Gulp. At age 39, with a family to support, he took a $38,000 pay cut. And it worked. He became an assistant, lead and then chief slot technician. Celona then moved to Trump Plaza, crossing into administration as an assistant slot manager. The position required a rare blend of technical expertise and a sense for numbers. Nine years after starting at Harrah’s, Celona was vice president of slot operations at Taj Mahal.
Each advance forced Celona to grow into the role.
“I never took a casino job that I thought I was totally qualified for,” Celona says. “Every promotion drove me back to the books. It was important to learn as much about the position as could be known, to understand the nuances. I almost always felt going in that I was inadequate, but I would work my buns off to reach a level that I believed was above the standard of the position.”
Under Celona’s leadership, Taj Mahal set Atlantic City’s slot revenue production standard.
Celona served there until the mid-1990s, when his mother took sick and prompted a career pause. He cared for her until she passed away, then helped Penn National’s Peter Carlino launch the innovative concept of saving racetracks with gaming revenue. Charles Town, in West Virginia, became the pioneer model. Several years later, revenue from racetracks helped Penn National became a gaming powerhouse.

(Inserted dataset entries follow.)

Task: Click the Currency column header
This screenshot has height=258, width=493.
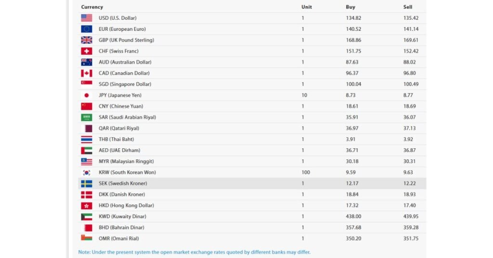Action: pyautogui.click(x=92, y=7)
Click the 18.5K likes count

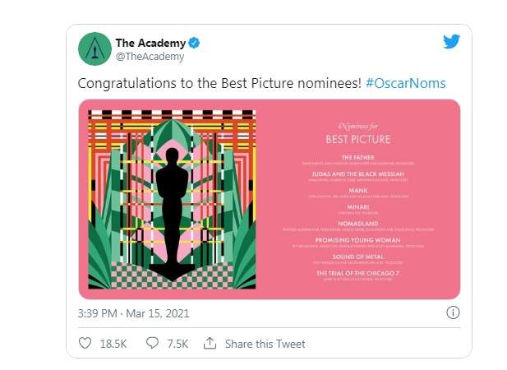click(113, 342)
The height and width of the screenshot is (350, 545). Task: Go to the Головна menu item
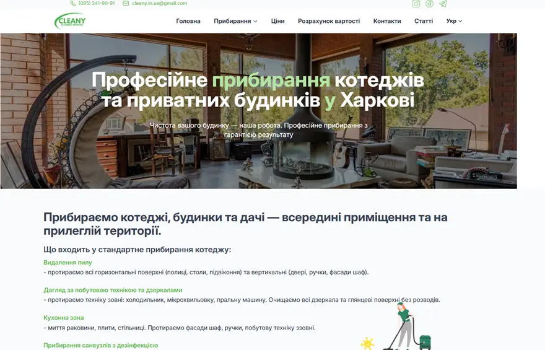click(188, 21)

Celona stayed with Carlino’s project until the casino opened, then helped with the opening of the Ritz Carlton in Puerto Rico. The slot world resurfaced in 1998. Celona became vice president of slot operations at Foxwoods until this project arrived in 2004.
Celona attributes two learning curves to his development. One came in childhood.
“Growing up in the family business showed you that it’s ‘yes sir, no sir, the customer is always right,’” Celona says. “It teaches you about customers. I was always what the college graduates would consider a street-wise punk, the guy who in school they thought would never amount to much. Looking back, I wish I had gone to college. I still tell people they should go, but I worked around it. You could call this a case of grease monkey makes good,” he adds, laughing.
The second area was Atlantic City. It awarded him a different kind of diploma.
“Working with the Trump organization provided an education I couldn’t buy in any college in the world,” Celona says. “The competitive ethic of people in the business in Atlantic City, versus Las Vegas, is two totally different things. The East Coast was vicious in competition. In Atlantic City, I certainly learned how to compete.”
Dave Bontempo is an award-winning sports writer and broadcaster who calls boxing matches all over the world. He has covered the Philadelphia Flyers in the playoffs, as well as numerous PGA, LPGA and Seniors Golf Tour events, and co-hosted the Casino Connection television program with Publisher Roger Gros.